As an example, consider the following list of propositions:

List<Proposition> props = new ArrayList<>();
props.add(new StandardProposition(f.parse("~A")));
props.add(new StandardProposition(f.parse("A | ~B")));
props.add(new StandardProposition(f.parse("B")));
props.add(new StandardProposition(f.parse("~B | C")));
props.add(new StandardProposition(f.parse("~C | D")));
props.add(new StandardProposition(f.parse("~D | E")));
props.add(new StandardProposition(f.parse("~C | E")));
props.add(new StandardProposition(f.parse("~E")));

When adding these formulas to a solver and solving them, the result is FALSE. Now we can extract the unsatisfiable core with

Tristate sat = solver.sat(); // (1)!
UNSATCore<Proposition> unsatCore = solver.unsatCore();
  1. sat() call is required and the result has to be FALSE before calling unsatCore()

The result is:

UNSATCore{
  isMUS=false,
  propositions=[
    StandardProposition{formula=~A, description=},
    StandardProposition{formula=A | ~B, description=},
    StandardProposition{formula=B, description=}
  ]
}

The first flag isMUS indicates whether the computed unsat core is known to be a MUS. To make sense of this, recall that a MUS is always an unsat core. Thus, also the MUS algorithms return an UNSATCore. In the case of computing a MUS with a MUS algorithm, the flag isMUS is true. When an unsat core has been extracted from the solver, at this point there is no guarantee that it is a MUS. Hence, in this use case the flag is always false.

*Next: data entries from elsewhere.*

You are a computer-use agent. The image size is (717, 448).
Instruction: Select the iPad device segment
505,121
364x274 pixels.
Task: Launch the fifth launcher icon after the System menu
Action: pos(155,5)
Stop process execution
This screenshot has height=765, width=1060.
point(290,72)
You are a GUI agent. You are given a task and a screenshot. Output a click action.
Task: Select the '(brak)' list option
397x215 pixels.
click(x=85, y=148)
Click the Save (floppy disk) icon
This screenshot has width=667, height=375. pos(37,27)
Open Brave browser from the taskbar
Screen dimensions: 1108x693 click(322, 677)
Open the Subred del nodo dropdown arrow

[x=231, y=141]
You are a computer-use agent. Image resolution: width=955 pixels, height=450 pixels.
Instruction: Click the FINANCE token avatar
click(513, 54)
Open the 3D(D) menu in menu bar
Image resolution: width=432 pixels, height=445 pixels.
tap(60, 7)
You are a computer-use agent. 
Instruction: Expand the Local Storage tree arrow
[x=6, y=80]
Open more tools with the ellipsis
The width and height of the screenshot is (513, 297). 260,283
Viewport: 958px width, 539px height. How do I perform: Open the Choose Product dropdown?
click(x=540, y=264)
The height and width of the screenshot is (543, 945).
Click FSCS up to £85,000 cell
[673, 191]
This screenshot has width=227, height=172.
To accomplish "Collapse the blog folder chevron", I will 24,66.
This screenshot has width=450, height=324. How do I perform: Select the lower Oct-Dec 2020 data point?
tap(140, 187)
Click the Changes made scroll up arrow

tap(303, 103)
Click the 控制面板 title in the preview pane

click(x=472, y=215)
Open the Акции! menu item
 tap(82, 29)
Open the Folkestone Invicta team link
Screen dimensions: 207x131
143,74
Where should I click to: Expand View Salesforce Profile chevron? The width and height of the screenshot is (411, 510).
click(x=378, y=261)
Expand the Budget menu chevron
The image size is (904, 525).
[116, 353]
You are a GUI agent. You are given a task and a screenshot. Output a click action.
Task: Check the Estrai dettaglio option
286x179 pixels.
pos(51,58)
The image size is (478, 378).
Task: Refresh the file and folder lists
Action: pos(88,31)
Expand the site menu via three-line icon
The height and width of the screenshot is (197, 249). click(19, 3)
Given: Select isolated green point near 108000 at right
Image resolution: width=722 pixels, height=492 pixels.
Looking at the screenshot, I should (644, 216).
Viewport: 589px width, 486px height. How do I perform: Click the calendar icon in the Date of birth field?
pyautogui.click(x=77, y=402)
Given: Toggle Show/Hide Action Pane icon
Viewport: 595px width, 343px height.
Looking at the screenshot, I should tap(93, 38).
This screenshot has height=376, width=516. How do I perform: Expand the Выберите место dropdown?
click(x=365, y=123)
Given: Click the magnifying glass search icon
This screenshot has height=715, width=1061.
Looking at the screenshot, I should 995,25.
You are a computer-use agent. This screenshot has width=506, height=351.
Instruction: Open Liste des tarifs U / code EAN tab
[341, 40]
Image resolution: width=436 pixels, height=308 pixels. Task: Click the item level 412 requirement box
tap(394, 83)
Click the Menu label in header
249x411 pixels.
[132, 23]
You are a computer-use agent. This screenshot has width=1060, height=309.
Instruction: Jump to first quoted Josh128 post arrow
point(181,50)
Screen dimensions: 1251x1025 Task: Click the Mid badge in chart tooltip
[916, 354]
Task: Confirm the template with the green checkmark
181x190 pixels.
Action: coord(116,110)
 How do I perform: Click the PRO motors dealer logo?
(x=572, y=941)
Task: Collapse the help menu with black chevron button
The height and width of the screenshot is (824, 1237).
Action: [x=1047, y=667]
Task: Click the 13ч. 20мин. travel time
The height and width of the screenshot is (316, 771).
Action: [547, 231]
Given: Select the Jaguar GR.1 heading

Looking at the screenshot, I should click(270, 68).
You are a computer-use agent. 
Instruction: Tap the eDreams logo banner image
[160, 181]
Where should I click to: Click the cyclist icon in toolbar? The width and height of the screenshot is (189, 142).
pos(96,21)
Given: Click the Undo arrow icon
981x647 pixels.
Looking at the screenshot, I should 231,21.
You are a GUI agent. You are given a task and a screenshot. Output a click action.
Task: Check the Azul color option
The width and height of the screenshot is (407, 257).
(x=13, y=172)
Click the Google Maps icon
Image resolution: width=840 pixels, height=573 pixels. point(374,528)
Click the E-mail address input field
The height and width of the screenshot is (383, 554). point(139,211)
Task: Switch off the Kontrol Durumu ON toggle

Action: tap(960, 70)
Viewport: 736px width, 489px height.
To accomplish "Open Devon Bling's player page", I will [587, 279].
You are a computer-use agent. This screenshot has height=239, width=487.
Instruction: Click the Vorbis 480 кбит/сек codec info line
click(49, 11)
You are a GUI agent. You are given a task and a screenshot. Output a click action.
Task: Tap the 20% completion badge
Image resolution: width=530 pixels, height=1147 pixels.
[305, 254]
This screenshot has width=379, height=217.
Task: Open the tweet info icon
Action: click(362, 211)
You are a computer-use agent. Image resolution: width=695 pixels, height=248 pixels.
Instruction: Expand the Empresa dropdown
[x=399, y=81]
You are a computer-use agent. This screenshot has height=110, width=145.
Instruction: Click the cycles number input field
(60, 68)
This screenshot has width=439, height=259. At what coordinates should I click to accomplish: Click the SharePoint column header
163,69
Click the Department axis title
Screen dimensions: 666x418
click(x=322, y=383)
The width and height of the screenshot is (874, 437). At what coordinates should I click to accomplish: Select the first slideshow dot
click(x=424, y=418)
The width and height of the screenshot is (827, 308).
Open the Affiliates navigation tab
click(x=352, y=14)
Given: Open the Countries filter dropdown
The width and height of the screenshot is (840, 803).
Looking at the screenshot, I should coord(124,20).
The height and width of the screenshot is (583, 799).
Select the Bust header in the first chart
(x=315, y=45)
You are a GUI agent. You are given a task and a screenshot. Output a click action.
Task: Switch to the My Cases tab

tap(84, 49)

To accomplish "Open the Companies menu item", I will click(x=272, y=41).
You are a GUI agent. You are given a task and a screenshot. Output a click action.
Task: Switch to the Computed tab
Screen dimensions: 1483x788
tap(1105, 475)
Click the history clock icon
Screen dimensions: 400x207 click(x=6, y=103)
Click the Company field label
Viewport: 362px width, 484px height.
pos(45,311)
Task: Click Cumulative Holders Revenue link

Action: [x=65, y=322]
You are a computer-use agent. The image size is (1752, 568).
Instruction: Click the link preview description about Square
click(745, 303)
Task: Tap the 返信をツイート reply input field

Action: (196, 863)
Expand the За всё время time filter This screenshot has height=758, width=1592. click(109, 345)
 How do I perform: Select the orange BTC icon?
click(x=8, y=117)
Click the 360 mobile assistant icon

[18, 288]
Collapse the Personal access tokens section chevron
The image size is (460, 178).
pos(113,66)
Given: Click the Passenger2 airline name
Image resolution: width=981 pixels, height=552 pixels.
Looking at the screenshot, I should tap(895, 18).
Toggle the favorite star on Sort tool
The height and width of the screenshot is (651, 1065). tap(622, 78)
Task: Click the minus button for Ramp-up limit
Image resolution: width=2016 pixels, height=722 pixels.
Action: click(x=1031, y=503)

The set of propositions in this core is:

~A
A | B
~B

In fact, we can see that this set of formulas contains a contradiction. And it only has 3 formulas compared to the original 8 formulas. In this case, it is even a MUS and a SMUS but this is a coincidence.

Practical Observation

Normally, the unsatisfiable core of a SAT solver does not have many redundant terms and usually reduces the original formulas/propositions significantly.